Remember the highly acclaimed 2014 revenge film Blue Ruin, with the absolutely breathtaking performance by an unknown actor named Macon Blair who should have won every available acting award? No? Correct this oversight immediately, and then go see writer-director Jeremy Saulnier’s tense follow-up.

After a gig at an out-of-the-way bar, a punk band (Anton Yelchin, Alia Shawkat of “Arrested Development,” Joe Cole and Callum Turner) witness an act of violence that puts them at odds with a murderous gang of white supremacists led by Captain Picard/Professor X himself, Patrick Stewart. The film’s staggering tension keeps increasing as the band’s Carpenterian situation (no one-location movie can escape comparisons to the master of horror) gets ever more dire. 

Saulnier brilliantly structures this film to make its small cast and location a benefit rather than a cost.
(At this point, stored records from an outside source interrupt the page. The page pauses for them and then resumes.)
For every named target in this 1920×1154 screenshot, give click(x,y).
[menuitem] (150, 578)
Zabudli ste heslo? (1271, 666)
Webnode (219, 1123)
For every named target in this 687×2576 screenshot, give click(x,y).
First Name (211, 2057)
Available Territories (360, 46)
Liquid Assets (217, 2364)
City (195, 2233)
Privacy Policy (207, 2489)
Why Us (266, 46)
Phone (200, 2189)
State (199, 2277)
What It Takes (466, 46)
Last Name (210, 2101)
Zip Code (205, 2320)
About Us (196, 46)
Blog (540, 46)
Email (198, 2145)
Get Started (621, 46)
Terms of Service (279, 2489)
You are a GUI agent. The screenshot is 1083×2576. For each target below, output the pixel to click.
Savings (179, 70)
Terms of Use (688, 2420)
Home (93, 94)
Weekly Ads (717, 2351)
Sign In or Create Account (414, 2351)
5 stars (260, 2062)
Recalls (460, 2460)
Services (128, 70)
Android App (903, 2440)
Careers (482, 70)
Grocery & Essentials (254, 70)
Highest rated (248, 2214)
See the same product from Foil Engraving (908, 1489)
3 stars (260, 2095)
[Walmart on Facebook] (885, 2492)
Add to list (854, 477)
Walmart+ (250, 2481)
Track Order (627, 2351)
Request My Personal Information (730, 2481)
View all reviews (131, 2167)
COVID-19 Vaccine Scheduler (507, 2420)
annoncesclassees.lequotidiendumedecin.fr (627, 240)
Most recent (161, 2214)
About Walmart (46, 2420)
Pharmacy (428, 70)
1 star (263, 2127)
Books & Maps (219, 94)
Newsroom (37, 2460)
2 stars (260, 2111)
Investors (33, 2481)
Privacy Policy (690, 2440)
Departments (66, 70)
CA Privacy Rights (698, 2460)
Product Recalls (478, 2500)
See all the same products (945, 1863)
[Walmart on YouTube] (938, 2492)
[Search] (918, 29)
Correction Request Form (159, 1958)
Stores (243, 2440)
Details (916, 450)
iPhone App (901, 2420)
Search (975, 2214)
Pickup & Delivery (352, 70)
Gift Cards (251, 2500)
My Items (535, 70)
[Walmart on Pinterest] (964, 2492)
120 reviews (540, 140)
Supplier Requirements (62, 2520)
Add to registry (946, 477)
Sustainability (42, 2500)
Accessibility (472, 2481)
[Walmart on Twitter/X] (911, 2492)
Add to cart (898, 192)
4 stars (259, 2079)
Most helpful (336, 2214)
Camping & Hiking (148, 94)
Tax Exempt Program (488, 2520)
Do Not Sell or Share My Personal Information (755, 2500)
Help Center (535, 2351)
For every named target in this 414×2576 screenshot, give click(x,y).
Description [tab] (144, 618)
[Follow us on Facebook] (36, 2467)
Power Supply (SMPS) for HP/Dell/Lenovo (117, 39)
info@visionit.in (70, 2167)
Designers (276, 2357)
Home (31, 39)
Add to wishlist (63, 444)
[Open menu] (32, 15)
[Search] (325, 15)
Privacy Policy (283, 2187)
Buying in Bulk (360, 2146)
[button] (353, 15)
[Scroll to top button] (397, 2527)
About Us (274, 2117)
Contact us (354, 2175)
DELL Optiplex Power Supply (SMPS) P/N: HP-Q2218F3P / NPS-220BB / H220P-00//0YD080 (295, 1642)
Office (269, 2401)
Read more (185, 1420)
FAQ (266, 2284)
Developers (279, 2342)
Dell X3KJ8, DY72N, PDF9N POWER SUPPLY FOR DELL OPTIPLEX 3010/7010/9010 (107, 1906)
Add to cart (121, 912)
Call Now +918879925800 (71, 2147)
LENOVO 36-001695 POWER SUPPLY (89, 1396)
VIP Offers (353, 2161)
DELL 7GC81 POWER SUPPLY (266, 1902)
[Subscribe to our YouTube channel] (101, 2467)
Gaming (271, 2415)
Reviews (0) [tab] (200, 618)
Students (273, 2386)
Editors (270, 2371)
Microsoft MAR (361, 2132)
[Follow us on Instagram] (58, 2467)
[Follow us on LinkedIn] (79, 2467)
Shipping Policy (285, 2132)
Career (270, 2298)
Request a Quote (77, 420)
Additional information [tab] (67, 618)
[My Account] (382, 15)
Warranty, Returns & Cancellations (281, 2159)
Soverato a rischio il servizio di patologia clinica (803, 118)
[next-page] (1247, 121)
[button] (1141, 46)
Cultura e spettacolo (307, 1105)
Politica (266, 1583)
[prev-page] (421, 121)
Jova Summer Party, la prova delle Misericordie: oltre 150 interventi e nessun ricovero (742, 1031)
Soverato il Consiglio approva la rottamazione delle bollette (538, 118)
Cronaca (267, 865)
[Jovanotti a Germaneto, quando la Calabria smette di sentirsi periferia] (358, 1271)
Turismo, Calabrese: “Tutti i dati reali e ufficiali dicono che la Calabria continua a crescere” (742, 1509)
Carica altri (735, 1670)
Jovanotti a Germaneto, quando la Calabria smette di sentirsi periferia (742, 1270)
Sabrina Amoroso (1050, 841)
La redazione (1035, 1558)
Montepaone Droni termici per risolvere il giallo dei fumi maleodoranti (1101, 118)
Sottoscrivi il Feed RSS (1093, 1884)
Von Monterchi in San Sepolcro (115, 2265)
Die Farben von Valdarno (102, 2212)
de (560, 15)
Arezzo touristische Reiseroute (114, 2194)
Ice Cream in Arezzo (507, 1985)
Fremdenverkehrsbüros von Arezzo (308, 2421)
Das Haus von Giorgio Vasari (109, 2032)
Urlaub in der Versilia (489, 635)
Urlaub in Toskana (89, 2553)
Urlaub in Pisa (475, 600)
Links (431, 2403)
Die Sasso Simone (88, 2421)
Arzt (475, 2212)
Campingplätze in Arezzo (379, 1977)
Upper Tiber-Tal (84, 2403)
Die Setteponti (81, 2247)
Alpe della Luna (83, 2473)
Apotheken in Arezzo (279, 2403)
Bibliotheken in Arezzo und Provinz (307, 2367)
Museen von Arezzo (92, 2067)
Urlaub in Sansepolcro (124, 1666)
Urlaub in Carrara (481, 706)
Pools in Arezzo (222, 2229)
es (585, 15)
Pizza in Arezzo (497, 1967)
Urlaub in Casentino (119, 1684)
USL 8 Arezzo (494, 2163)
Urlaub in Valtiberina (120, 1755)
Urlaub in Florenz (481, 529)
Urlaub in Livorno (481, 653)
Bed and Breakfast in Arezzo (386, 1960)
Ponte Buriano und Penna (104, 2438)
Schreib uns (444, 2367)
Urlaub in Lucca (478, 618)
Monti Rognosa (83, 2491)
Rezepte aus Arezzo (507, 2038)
The film’s extreme violence is meaningfully striking; I am a desensitized horror regular, and I physically reacted to the realistic harm being perpetrated. Naturally, Saulnier again employs Blair, whose fantastic performance as reluctant bar manager Gabe (he has to earn those red laces) is far away from his Blue Ruin breakthrough, while Yelchin continues to separate himself from his under-30 peers. 

Though more exploitation than horror, Green Room will sate horror junkies without turning off indie film lovers looking for their latest post-festival high. Green Room is far and away the best film currently playing in Athens; see it before it is gone. (I hope you did not miss the quick run of the previous best film in Athens, Midnight Special.) And watch Blue Ruin, for goodness’ sake. You will not be disappointed by either.